:: Goal of the exercise ::
This task calls for copying every line in the data below that contains the word "envelope".
(Beginning of Source information)
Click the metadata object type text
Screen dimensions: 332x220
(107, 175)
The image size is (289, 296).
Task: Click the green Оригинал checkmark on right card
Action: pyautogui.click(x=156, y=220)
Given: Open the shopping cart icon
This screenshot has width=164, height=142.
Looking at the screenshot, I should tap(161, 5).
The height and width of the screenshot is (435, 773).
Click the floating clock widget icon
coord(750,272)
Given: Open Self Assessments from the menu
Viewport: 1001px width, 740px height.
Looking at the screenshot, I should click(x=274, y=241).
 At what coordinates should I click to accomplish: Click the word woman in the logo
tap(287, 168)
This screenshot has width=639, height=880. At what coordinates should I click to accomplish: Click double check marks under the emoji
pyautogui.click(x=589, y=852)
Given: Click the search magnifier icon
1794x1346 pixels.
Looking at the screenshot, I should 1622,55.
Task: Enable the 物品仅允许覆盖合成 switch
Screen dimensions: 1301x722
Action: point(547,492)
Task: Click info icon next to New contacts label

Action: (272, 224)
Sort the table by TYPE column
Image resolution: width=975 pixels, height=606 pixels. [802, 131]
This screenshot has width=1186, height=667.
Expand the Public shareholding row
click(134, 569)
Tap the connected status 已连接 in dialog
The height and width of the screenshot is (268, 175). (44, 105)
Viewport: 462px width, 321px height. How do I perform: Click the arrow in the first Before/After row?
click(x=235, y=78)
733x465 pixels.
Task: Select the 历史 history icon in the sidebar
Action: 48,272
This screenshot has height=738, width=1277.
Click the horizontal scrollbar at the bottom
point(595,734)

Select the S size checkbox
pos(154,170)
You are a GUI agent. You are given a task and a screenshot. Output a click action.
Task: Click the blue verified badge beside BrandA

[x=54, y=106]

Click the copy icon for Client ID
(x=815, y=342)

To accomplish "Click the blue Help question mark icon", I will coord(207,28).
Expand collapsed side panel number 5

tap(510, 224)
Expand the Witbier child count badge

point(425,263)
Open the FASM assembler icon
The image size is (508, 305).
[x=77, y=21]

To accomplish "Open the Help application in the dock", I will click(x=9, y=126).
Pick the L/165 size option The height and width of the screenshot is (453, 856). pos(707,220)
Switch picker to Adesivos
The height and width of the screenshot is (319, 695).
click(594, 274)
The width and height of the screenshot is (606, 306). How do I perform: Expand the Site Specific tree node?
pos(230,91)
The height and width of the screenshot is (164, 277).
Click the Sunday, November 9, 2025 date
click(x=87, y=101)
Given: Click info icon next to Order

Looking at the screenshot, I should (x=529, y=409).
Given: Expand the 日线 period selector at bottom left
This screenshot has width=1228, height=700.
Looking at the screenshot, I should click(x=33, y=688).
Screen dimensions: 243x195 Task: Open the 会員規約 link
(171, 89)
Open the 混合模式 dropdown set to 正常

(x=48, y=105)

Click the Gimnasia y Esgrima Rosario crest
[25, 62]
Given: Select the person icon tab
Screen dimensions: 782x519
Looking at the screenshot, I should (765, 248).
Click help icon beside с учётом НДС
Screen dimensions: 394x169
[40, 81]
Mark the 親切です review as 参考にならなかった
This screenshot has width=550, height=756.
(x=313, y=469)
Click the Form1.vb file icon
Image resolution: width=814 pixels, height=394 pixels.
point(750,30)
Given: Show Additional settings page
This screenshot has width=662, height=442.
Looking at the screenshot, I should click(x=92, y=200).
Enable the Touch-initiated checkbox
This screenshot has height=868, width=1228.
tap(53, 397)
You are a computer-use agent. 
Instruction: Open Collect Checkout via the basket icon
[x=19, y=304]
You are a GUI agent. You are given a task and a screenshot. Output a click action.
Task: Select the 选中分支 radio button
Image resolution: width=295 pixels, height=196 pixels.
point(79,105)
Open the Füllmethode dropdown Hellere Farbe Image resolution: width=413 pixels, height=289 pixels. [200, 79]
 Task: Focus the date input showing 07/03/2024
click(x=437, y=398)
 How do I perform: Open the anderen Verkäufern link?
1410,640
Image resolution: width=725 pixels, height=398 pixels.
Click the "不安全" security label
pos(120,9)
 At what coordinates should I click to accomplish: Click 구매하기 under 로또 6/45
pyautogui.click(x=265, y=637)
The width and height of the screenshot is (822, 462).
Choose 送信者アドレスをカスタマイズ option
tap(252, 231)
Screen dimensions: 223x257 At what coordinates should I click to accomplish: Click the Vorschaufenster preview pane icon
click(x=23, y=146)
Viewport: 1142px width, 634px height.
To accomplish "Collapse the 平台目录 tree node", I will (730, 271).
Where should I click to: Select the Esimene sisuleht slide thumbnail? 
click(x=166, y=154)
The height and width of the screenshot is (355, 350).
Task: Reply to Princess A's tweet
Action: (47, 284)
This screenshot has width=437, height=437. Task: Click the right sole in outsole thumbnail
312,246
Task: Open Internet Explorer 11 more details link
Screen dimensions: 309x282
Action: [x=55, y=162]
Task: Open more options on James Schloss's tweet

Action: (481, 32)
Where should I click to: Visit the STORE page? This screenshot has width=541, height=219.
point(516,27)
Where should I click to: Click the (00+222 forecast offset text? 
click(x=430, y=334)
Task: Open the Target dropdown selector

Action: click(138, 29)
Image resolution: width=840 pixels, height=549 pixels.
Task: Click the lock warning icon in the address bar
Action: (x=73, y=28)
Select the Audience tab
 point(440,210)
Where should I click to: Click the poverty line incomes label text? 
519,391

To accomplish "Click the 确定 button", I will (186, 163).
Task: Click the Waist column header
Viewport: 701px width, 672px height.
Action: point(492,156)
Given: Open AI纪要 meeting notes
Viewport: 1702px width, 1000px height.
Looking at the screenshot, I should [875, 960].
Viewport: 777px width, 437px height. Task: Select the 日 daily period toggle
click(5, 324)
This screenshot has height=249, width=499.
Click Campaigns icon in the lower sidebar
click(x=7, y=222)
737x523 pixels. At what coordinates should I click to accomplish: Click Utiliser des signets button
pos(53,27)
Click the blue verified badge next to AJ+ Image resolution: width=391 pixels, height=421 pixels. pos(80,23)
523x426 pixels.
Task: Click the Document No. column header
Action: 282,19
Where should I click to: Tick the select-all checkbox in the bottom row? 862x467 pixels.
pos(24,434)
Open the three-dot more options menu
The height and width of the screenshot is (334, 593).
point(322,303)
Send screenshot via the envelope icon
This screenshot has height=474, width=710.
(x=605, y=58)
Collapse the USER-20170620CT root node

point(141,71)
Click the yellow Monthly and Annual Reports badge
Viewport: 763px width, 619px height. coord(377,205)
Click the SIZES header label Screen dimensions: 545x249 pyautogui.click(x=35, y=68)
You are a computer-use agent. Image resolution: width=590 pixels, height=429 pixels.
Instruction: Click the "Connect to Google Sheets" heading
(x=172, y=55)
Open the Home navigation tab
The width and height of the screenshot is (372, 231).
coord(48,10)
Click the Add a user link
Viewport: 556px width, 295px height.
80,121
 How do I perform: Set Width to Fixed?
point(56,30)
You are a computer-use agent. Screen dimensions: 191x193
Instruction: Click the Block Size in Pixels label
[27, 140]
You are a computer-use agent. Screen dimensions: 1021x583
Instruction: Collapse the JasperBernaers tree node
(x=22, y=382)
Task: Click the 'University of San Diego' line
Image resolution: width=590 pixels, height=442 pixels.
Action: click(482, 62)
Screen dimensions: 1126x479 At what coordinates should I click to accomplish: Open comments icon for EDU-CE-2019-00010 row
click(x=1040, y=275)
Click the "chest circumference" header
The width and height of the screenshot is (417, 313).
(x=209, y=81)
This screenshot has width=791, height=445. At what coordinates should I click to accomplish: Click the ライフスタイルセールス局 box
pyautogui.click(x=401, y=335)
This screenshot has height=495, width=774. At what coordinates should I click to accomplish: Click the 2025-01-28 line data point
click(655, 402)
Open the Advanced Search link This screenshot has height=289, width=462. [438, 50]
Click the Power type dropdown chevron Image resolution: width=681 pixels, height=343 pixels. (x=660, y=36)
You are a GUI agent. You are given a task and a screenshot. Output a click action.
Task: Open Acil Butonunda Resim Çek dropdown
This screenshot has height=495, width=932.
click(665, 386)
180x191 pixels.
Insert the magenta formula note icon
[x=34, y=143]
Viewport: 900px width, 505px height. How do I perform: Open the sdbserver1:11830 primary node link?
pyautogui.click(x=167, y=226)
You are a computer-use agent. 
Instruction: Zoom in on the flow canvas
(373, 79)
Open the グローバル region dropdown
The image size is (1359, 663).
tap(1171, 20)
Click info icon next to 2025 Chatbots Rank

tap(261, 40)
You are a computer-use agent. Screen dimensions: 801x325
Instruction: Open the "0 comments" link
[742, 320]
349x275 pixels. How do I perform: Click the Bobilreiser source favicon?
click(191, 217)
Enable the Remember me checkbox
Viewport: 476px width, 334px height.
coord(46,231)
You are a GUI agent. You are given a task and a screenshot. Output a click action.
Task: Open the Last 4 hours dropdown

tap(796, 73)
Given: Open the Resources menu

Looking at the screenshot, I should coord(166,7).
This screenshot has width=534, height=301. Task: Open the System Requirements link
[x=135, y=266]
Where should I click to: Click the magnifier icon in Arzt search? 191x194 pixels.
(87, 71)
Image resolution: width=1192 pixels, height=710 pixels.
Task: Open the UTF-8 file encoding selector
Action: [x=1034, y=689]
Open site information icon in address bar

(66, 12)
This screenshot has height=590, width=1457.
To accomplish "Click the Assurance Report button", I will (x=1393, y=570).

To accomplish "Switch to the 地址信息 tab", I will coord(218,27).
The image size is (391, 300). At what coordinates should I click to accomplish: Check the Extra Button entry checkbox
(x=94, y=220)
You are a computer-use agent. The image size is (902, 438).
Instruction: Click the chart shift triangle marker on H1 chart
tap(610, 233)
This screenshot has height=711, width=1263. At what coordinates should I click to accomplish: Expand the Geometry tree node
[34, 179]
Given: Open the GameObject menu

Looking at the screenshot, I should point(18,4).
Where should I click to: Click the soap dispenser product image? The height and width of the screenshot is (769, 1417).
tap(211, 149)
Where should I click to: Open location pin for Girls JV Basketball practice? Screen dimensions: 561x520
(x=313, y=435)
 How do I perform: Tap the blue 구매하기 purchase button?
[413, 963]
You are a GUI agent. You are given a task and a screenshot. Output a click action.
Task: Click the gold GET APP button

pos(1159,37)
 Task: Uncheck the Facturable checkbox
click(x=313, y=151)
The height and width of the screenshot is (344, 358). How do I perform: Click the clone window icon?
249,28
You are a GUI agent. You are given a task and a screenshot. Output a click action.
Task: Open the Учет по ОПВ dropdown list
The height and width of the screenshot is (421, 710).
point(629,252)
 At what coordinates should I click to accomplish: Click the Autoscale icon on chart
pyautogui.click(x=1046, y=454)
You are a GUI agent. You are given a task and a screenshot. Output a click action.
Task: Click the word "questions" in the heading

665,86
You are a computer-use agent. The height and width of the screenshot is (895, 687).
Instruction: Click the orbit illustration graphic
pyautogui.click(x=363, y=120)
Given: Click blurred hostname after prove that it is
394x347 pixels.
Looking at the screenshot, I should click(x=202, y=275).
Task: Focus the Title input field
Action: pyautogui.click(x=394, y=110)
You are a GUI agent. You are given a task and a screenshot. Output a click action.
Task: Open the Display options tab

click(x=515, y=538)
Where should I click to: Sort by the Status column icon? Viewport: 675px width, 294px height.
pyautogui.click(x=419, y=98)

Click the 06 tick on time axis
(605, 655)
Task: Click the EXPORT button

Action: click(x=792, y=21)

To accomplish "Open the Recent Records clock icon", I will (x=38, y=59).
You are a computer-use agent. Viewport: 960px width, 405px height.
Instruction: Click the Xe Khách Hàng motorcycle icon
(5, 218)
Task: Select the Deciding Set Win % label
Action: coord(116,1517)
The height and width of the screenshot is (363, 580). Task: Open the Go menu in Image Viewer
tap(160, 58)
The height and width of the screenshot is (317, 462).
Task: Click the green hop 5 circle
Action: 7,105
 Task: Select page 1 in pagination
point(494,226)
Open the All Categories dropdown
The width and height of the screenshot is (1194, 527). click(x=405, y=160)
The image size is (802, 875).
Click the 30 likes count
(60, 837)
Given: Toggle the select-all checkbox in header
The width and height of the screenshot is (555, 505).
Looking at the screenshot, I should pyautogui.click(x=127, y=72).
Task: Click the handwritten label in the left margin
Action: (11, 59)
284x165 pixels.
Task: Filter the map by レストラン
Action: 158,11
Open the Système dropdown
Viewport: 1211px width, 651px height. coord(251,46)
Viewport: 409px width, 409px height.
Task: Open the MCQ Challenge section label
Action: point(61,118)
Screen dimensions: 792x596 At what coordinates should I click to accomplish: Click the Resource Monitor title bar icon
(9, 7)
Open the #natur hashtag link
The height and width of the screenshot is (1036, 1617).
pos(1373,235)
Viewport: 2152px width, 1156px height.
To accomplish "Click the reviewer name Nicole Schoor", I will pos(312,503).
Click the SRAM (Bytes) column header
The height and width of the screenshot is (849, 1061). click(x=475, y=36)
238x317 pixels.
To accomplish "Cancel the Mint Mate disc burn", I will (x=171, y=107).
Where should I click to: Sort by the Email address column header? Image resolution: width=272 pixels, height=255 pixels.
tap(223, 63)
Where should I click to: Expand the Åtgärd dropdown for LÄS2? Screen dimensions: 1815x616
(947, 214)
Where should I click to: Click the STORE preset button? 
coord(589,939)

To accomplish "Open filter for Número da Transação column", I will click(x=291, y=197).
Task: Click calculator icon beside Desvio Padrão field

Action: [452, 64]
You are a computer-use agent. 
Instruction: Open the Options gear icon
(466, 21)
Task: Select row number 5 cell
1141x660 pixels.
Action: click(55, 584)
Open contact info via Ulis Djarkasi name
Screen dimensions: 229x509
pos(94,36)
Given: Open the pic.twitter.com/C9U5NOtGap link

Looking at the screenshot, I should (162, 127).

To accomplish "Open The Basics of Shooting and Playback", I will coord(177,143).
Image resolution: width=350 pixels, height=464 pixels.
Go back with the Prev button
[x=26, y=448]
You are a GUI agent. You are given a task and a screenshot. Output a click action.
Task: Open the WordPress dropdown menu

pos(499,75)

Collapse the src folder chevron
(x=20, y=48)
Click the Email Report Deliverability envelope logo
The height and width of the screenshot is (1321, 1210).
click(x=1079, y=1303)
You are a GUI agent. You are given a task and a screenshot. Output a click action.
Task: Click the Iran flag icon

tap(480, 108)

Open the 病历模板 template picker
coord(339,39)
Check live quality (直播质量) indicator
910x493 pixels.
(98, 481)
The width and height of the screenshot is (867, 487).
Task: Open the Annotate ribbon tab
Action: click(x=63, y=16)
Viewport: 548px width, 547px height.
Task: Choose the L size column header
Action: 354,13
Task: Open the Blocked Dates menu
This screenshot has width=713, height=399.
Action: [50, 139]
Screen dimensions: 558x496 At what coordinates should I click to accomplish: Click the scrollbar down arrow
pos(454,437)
(End of Source information)
:: Response to the exercise ::
Send screenshot via the envelope icon
Click the Email Report Deliverability envelope logo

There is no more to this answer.